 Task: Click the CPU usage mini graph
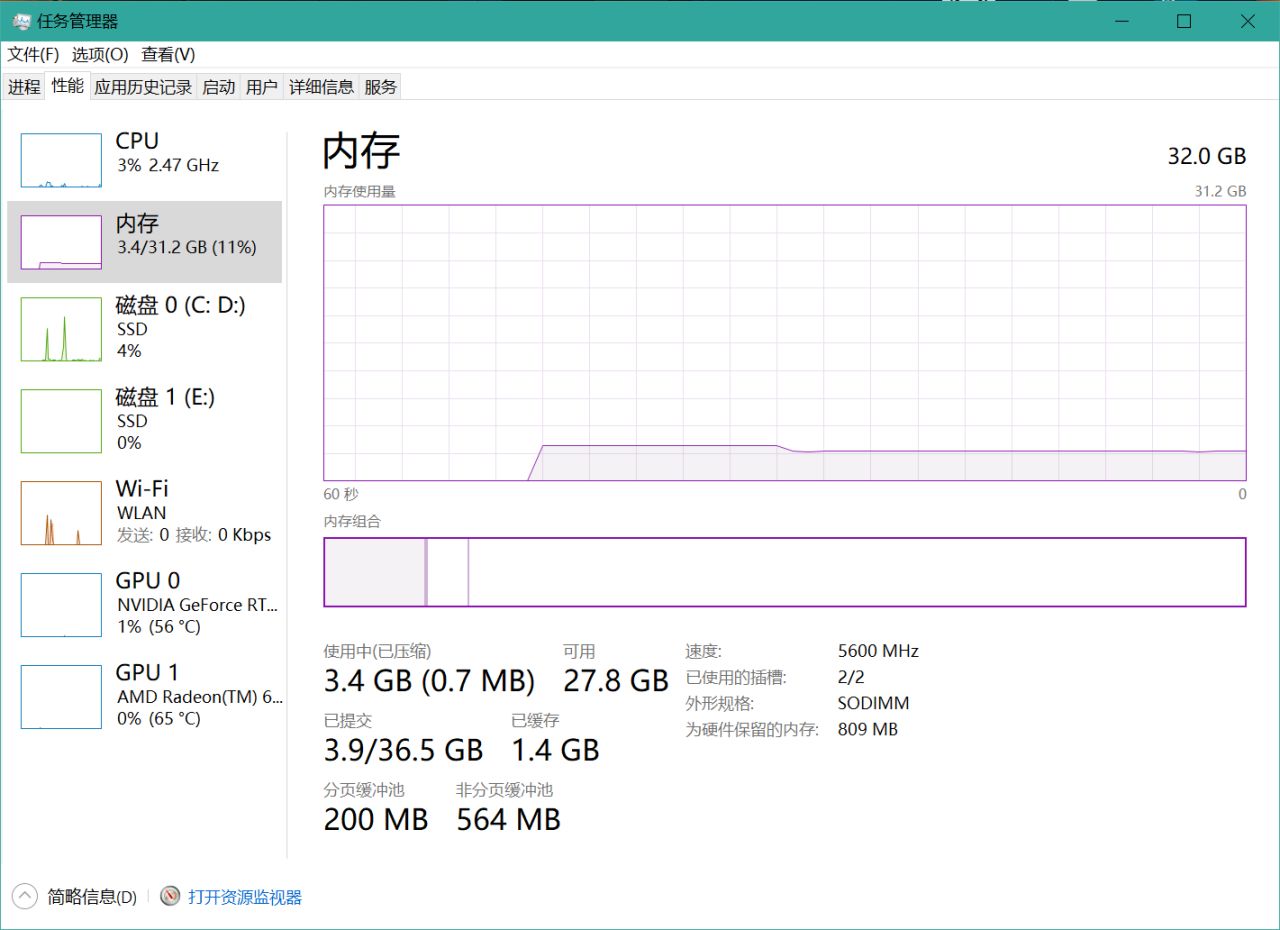(x=61, y=160)
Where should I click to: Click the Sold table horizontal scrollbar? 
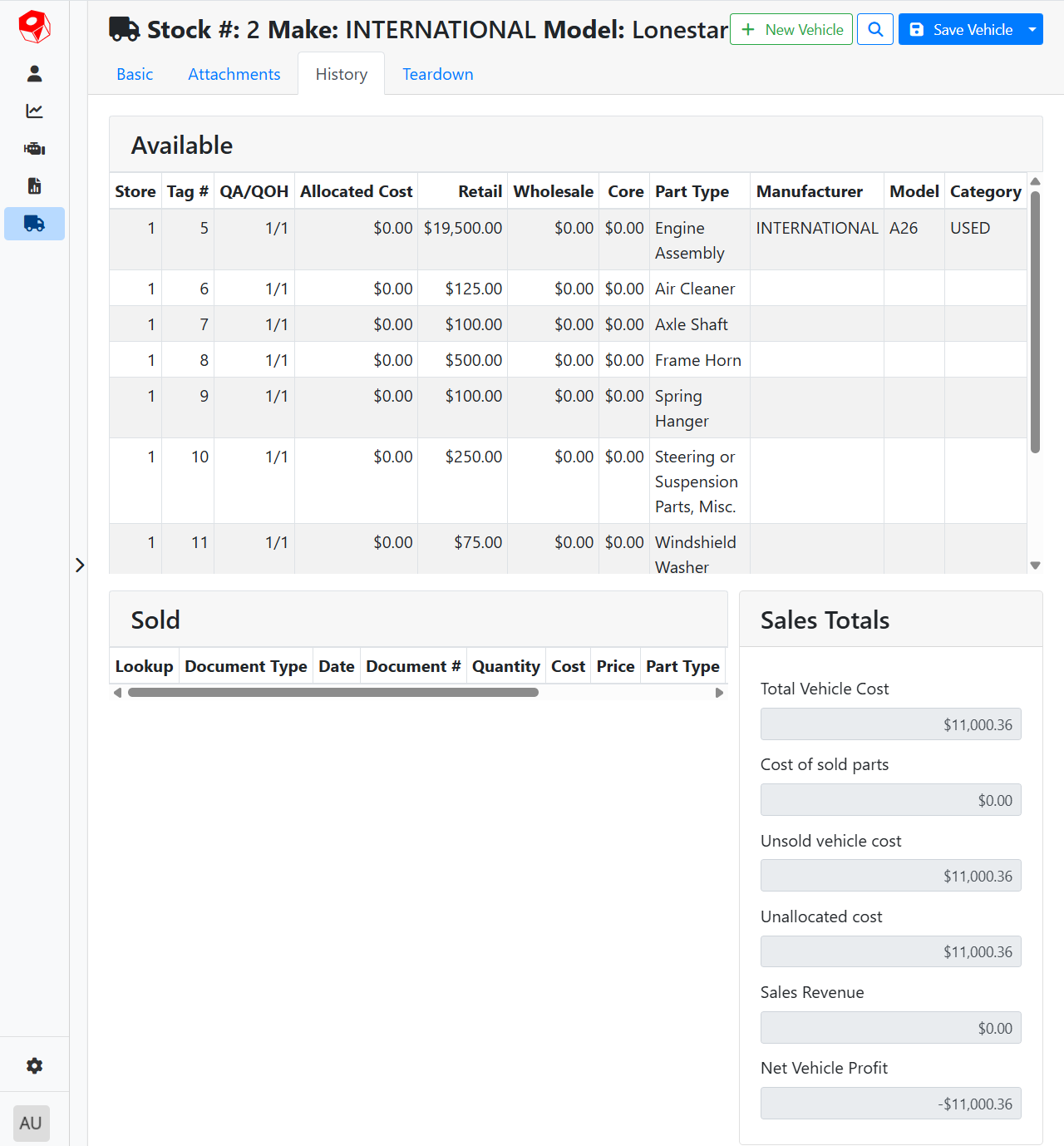332,693
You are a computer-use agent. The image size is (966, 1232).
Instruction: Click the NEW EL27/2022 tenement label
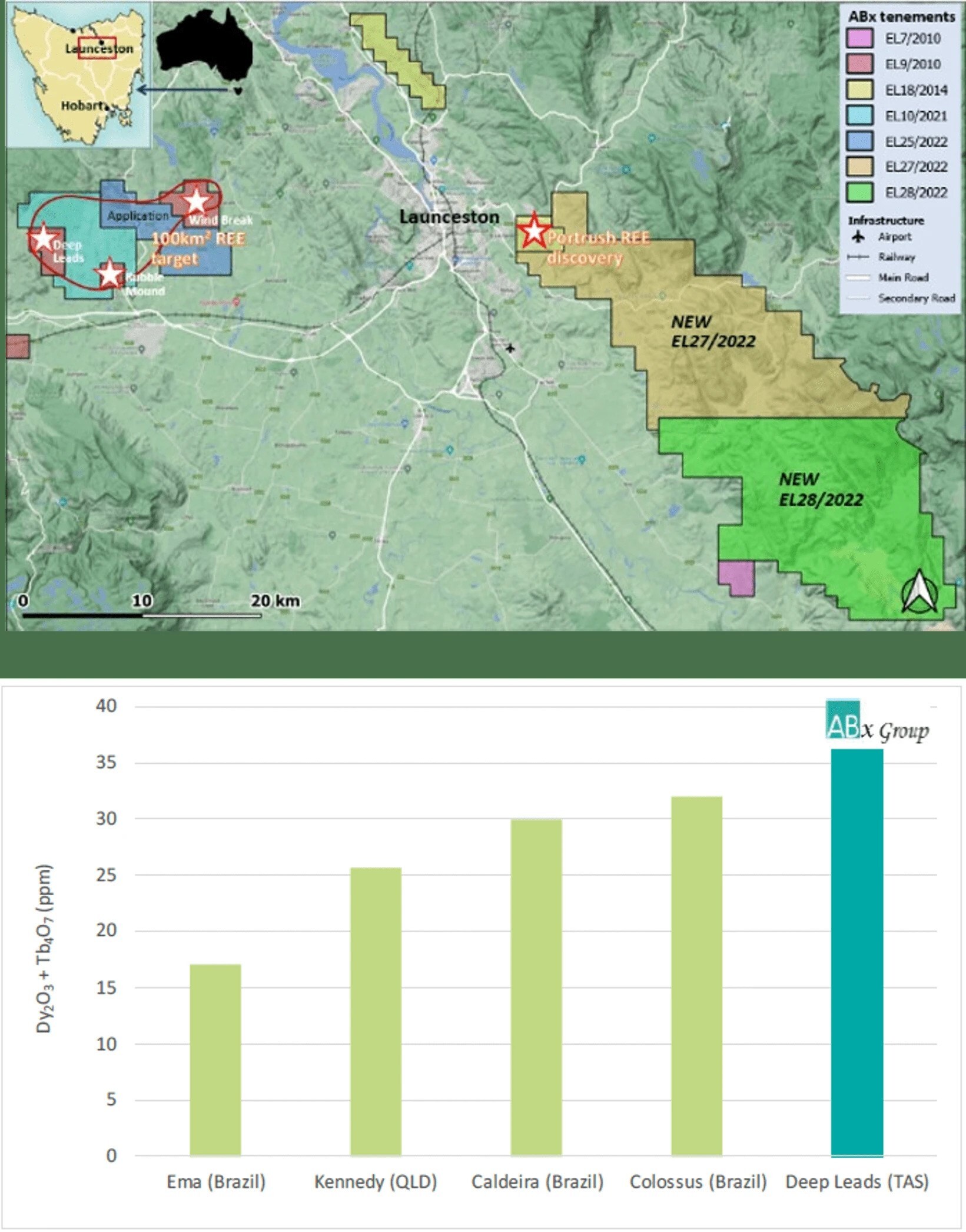[713, 332]
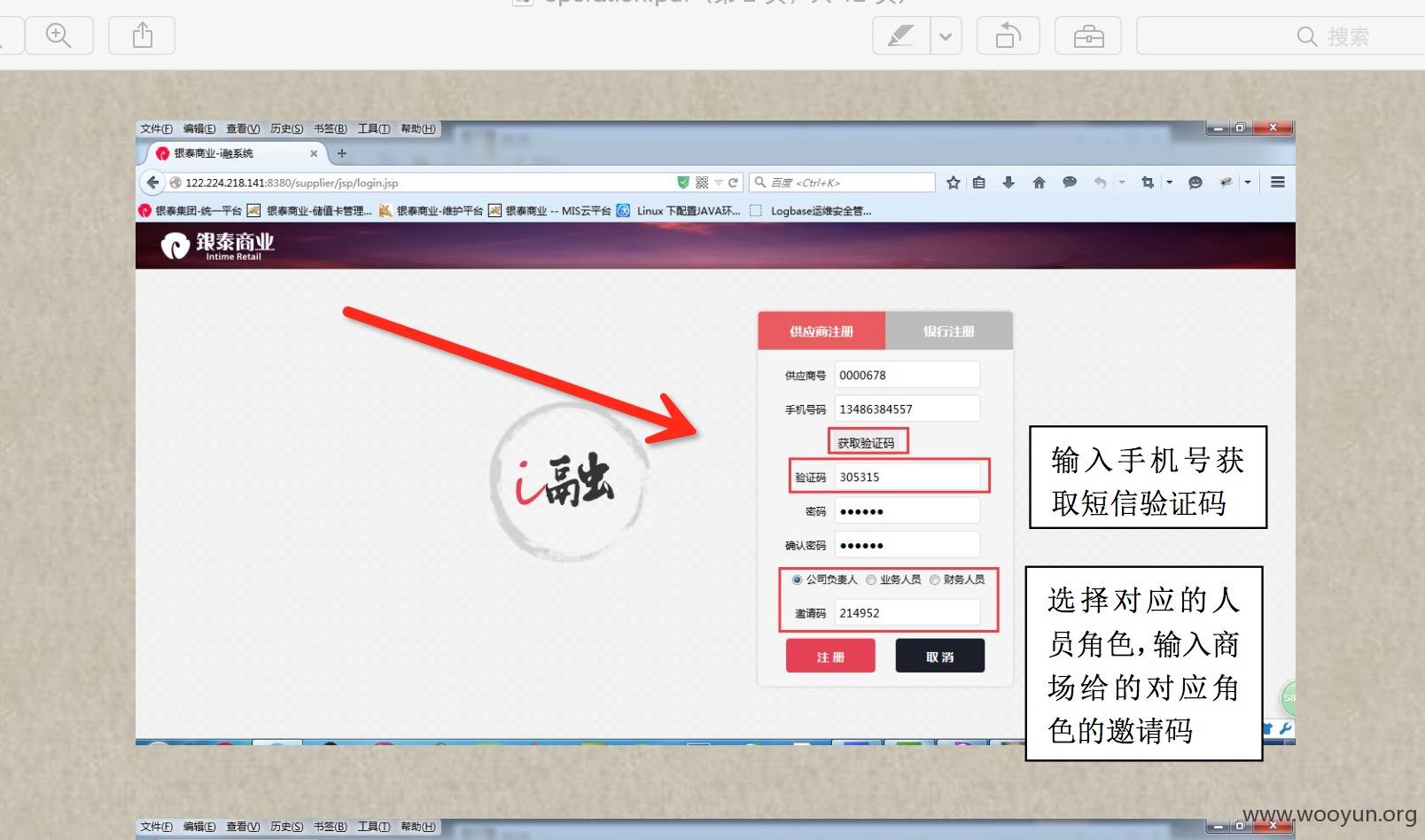Click the zoom in magnifier icon

[58, 36]
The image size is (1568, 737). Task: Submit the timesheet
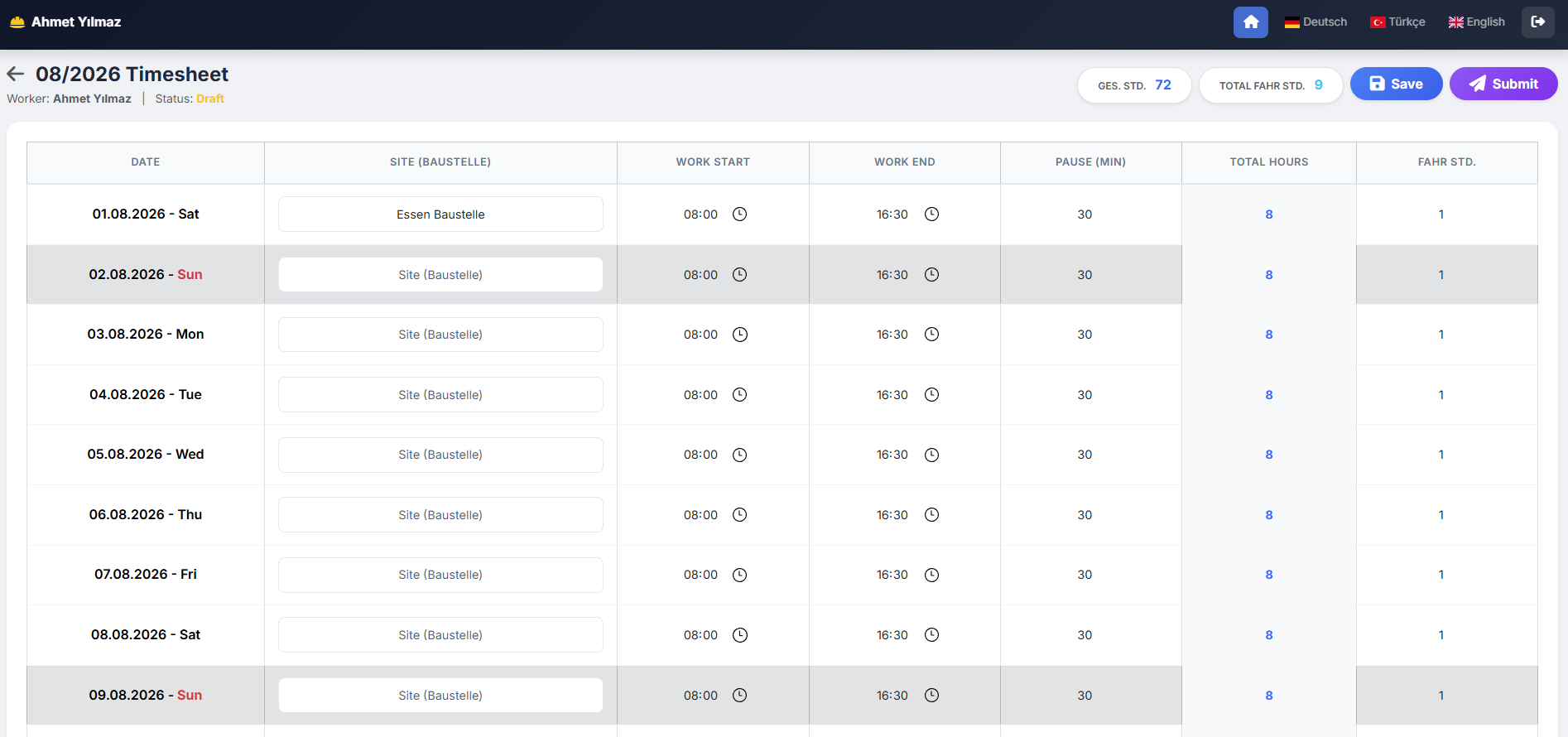click(1503, 84)
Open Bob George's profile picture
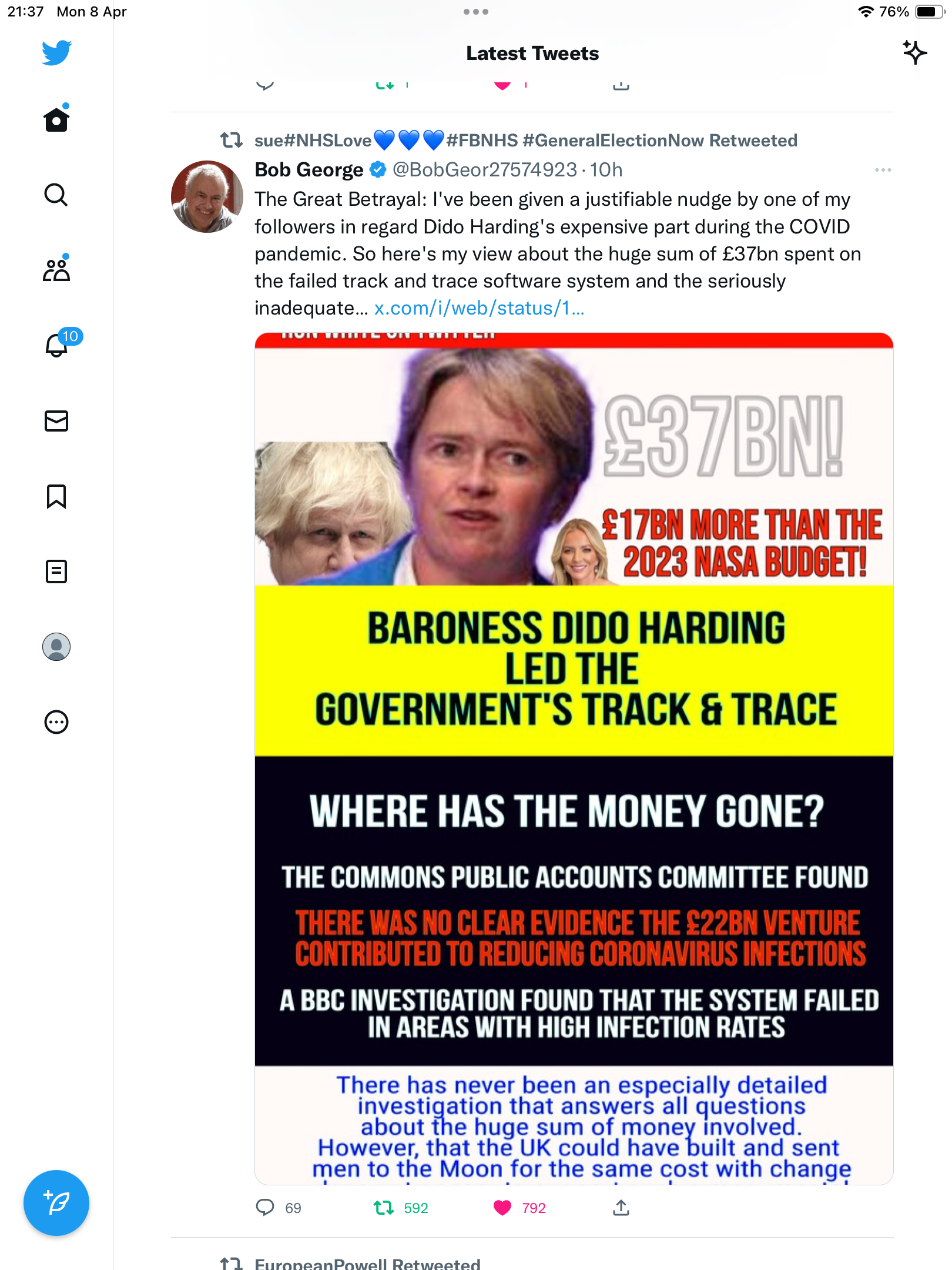The width and height of the screenshot is (952, 1270). tap(207, 196)

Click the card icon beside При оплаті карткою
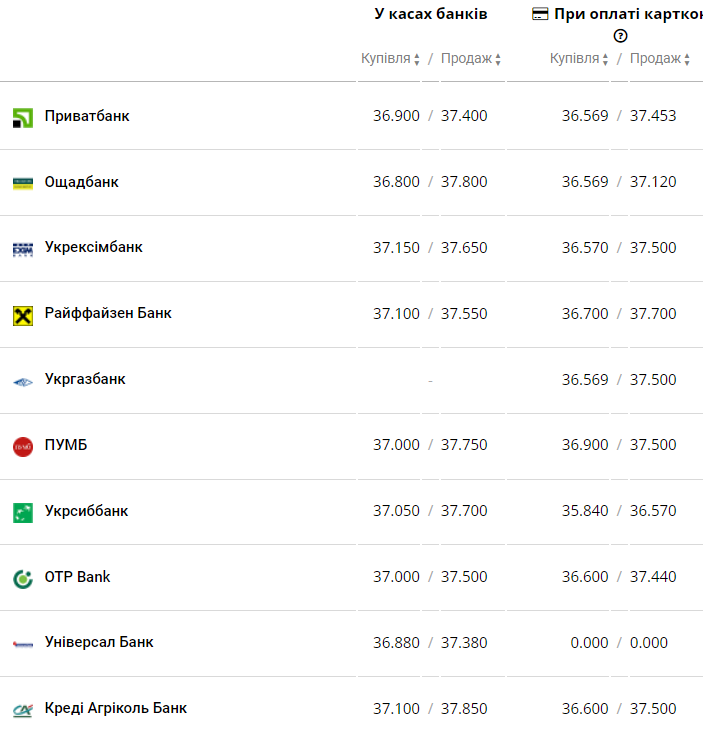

......

Quote every line of the records above exactly; no picture is to be copied.

 Task: Click the CPU usage mini graph
(x=61, y=160)
Where should I click to: Click the Sold table horizontal scrollbar? 
332,693
You are a computer-use agent. The image size is (966, 1232).
Instruction: Click the NEW EL27/2022 tenement label
[713, 332]
Click the zoom in magnifier icon

[58, 36]
The image size is (1568, 737). Task: Submit the timesheet
click(1503, 84)
Open Bob George's profile picture
The width and height of the screenshot is (952, 1270). tap(207, 196)

Click the card icon beside При оплаті карткою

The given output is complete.